§ **Article**
━━━━━━━━━━━━━━━━━━━━

Thursday, March 15, 2012

Brussels and Ghent: Castles, Chocolate, and the Pissing Boy

  Belgium isn’t as neat, orderly, and prosperous as Holland, but what it lacks in that regard, it makes up for in elegant (if somewhat fading) scenic grandeur.  And it has two big draws that attract plenty of visitors: good beer and Belgian chocolate.  Its the perfect combination; something for him and something for her.  There are over 450 artsy varieties of specialty beers with reputations that go back to the middle ages.  The chocolate is no less tempting.  Belgian chocolate has been known to wilt the will power of the most committed dieters.  Picturesque shops dot the city- just when you think you are out of the clutches of one, you turn the corner and there is another that is even cuter.  There are over 2,000 in Belgium.
        Brussels is a mix of cosmopolitan and historic.  As the administrative capital of Europe, it is home to numerous European institutions as well as NATO.  Meanwhile the historic side has preserved the palaces and squares from the 18th and 19th century when Belgium was a world power.  The central square in the old town, le Grand'Place, is considered one of the most ornate in Europe, and one of the most theatrical in the summer, with free concerts and light shows.  
"Bonjour, Monsieur et Madame. A table?"
If you can’t find a good inexpensive restaurant in Brussels, you just aren’t trying.  They are lined up one after the other in the romantic cobble-stoned alleys that make up a good part of the old town.  The restaurants have an elegant French feel to them, but without the expensive French price.  The Garçons line the alley, standing outside their restaurants, engaging the passers-by like some kind of high class barker.  “Bonjour, Monsieur et Madame.  We have a wonderful menu, and a glass of champaign on the house!  Can I show you a seat by the fireplace?”
Brussels has lots of charms to offer, but someone is going to have to explain to me what is going on with the trademark statute, le Manneken Pis?  What can you say about a town which boasts as its main attraction a statute of a pissing boy squirting water. Whose idea was this anyway?  Who thought this would be a good idea?  If this thing was in America, it would be on Jaime Foxx or candid camera.  
Its actually been a Brussles landmark at least since 1377.  At that time, it was supposedly expressing the general opinion about the occupying forces.  In 1747, some French soldiers thought it would be a good idea to steal him and take him back to France.  There was such a huge outcry that King Louis ordered it returned wearing a gold embroidered suit. It now has a ceremonial costume for every occasion, 517 in all.

━━━━━━━━━━━━━━━━━━━━

§ **The task**
Answer these from the Brussels travel post:
1. How many varieties of specialty beers does Belgium have?
2. What is the central square in the old town of Brussels called?
3. How many ceremonial costumes does le Manneken Pis have?
The items that follow are separate material, unrelated to the Brussels travel post.

━━━━━━━━━━━━━━━━━━━━

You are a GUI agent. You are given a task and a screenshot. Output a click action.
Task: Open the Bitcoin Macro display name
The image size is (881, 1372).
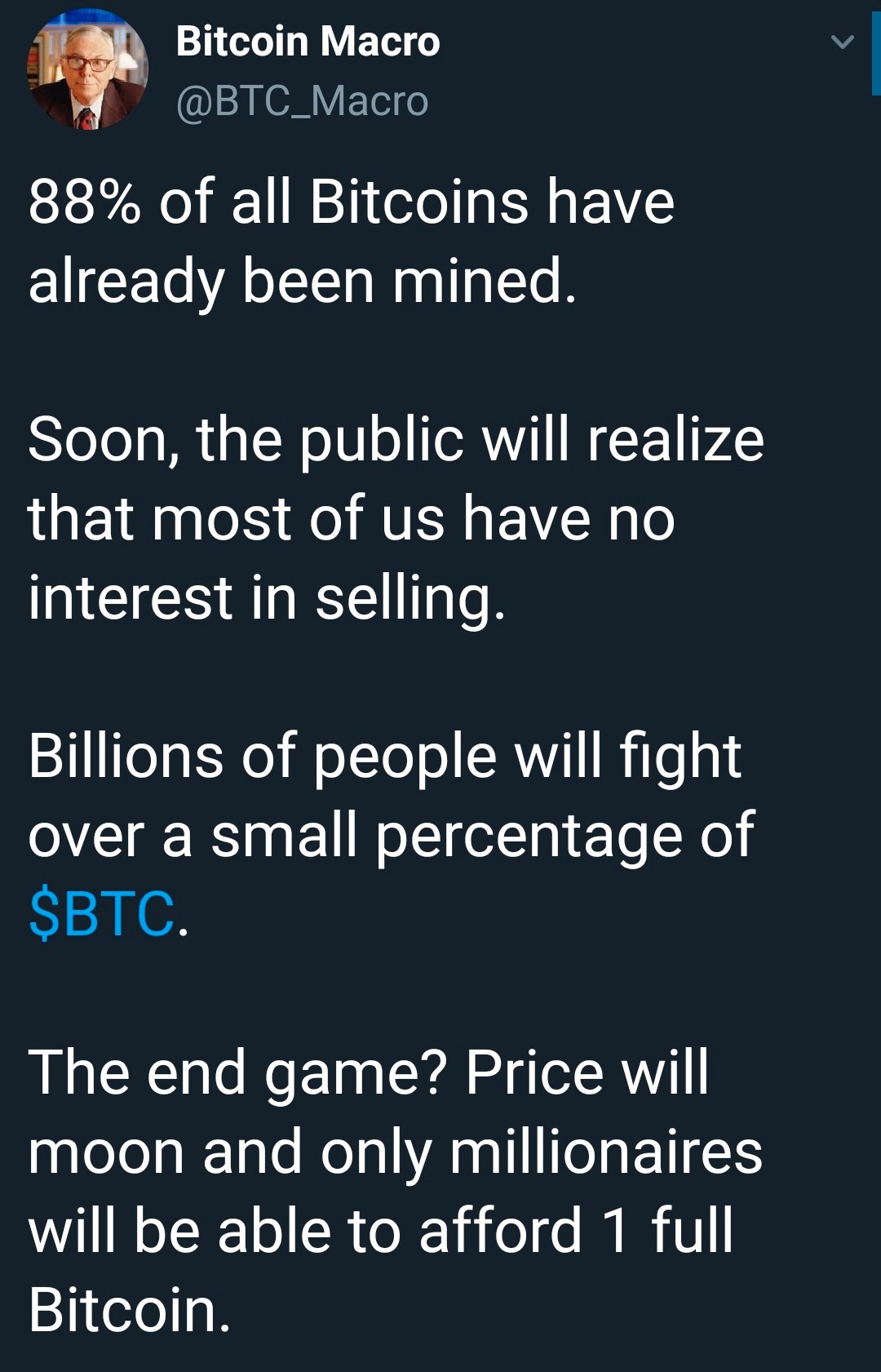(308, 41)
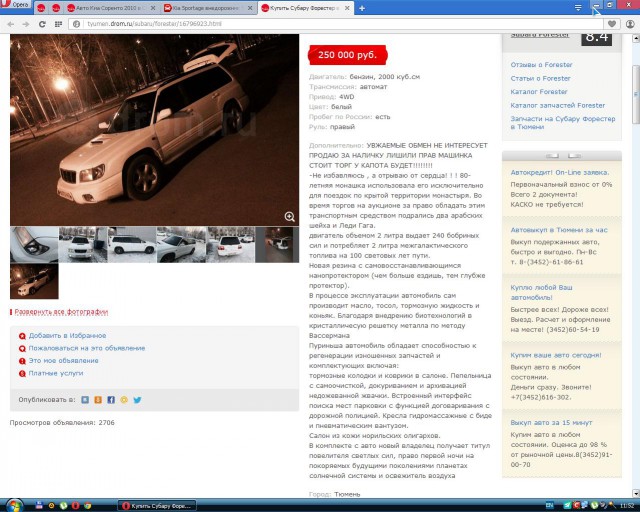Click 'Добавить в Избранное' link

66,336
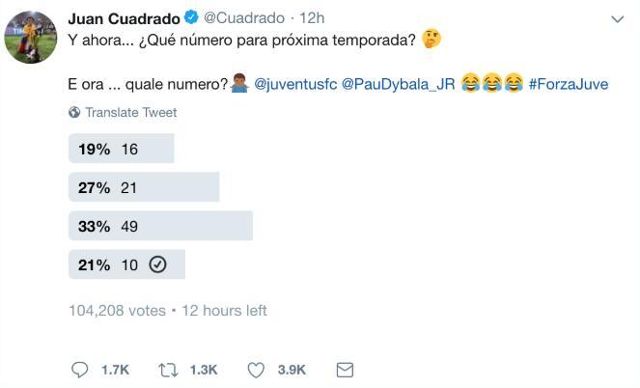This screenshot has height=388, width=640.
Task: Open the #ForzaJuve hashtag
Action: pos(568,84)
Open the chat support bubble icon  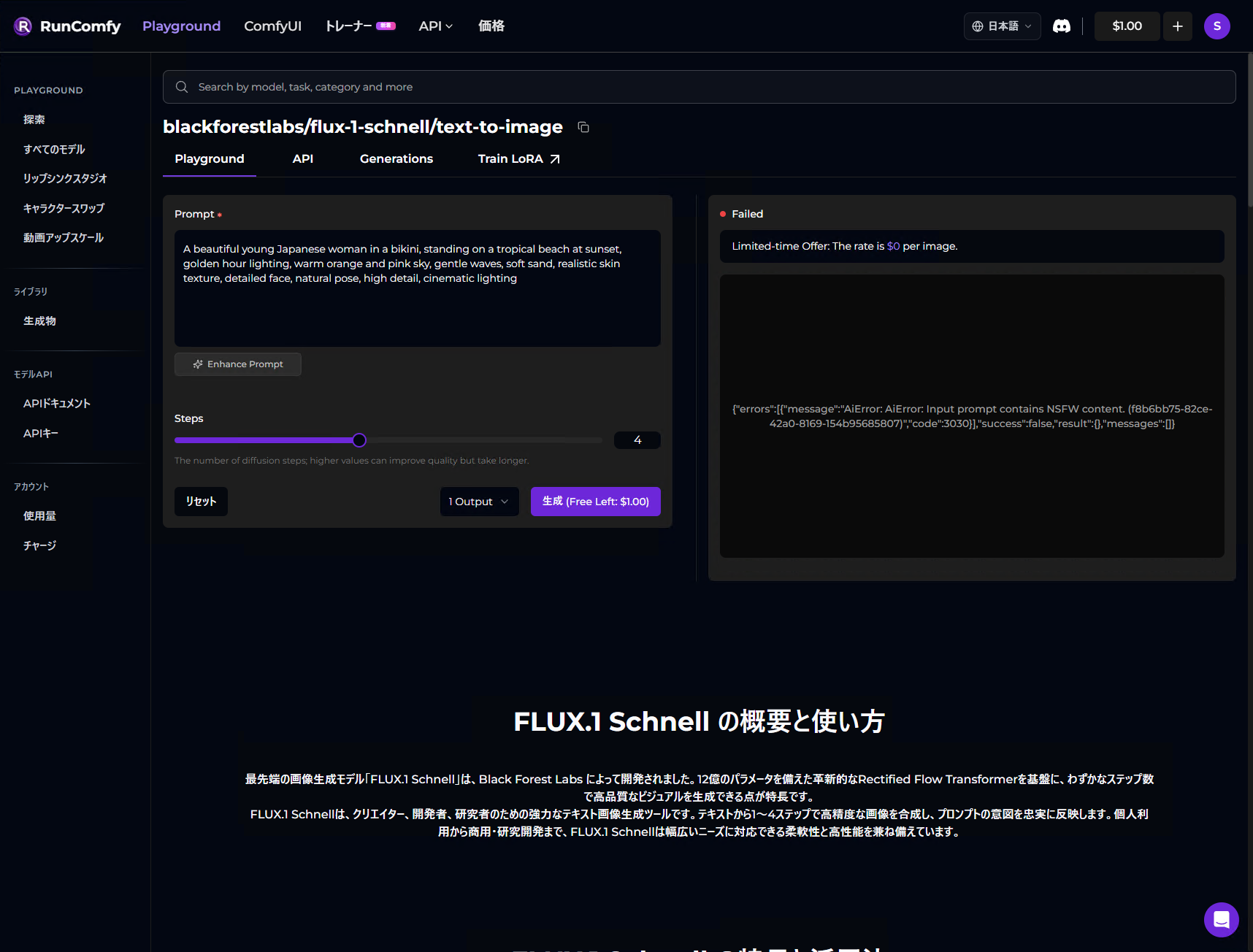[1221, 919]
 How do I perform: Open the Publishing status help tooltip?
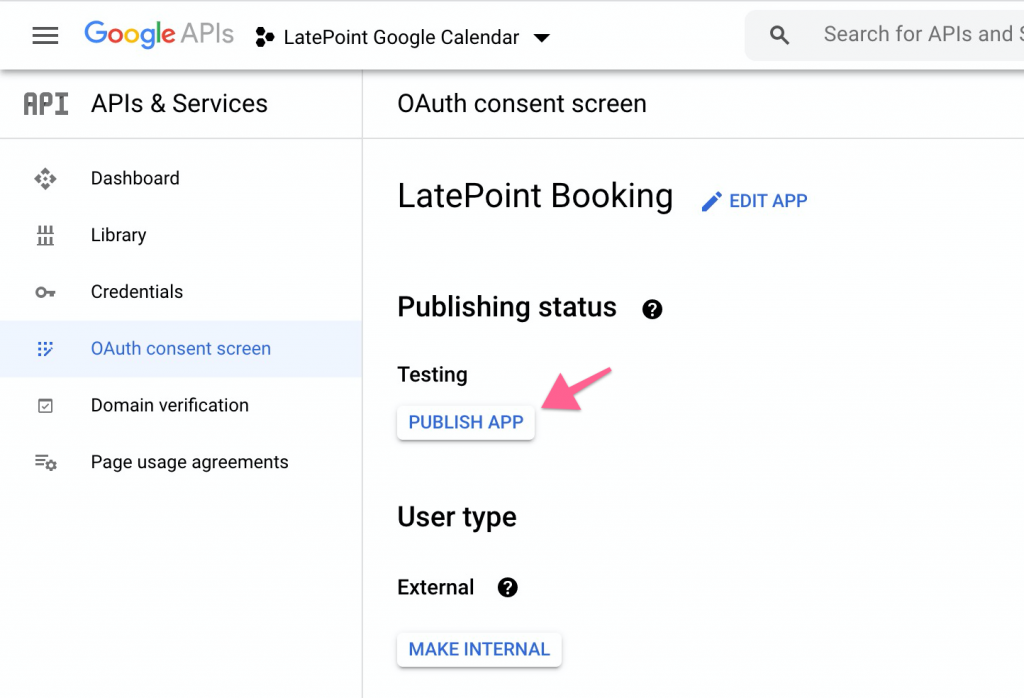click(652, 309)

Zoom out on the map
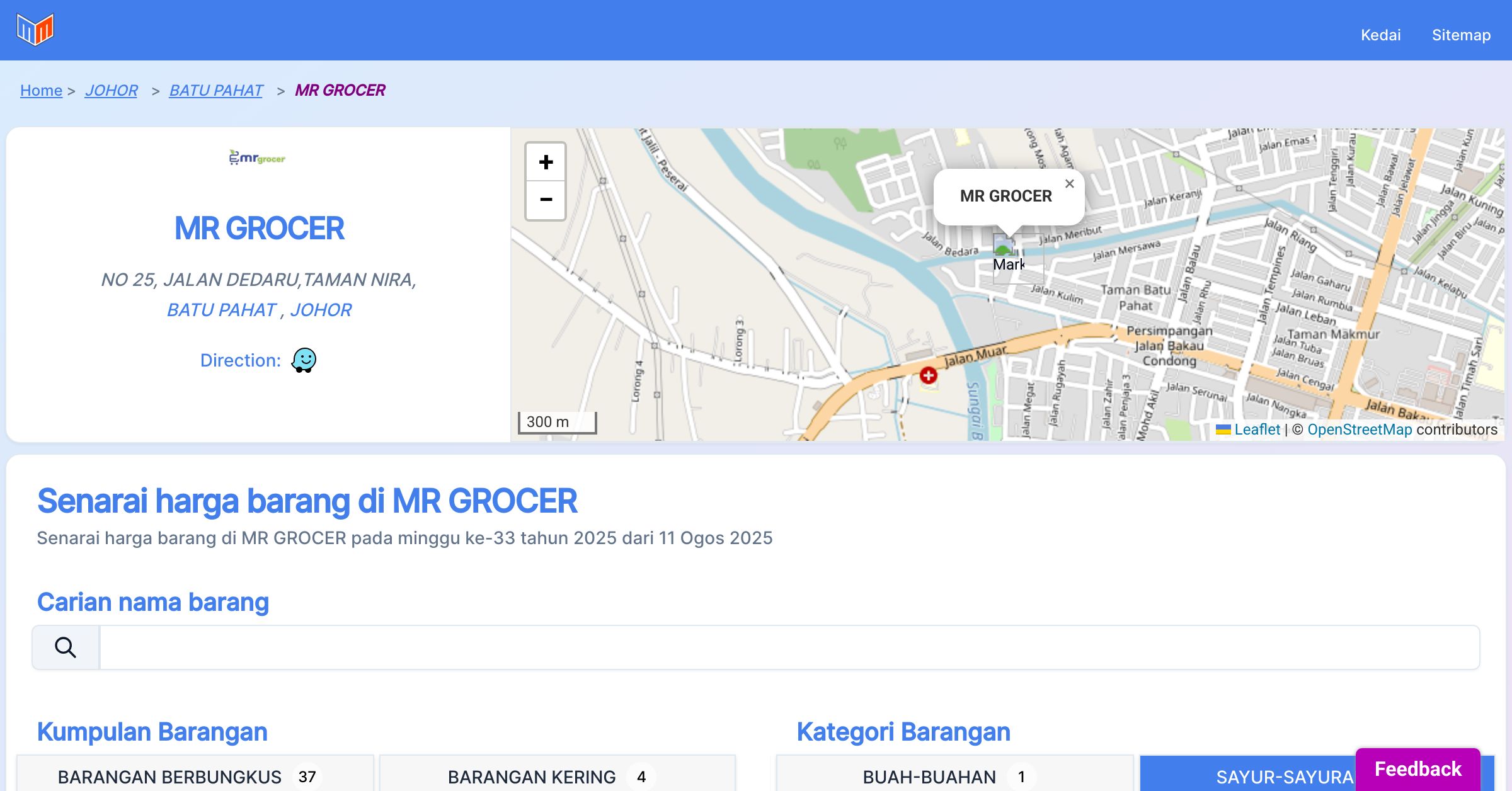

━━━━━━━━━━━━━━━━━━━━

§ **Solution to the problem**
1. Over 450
2. Le Grand'Place
3. 517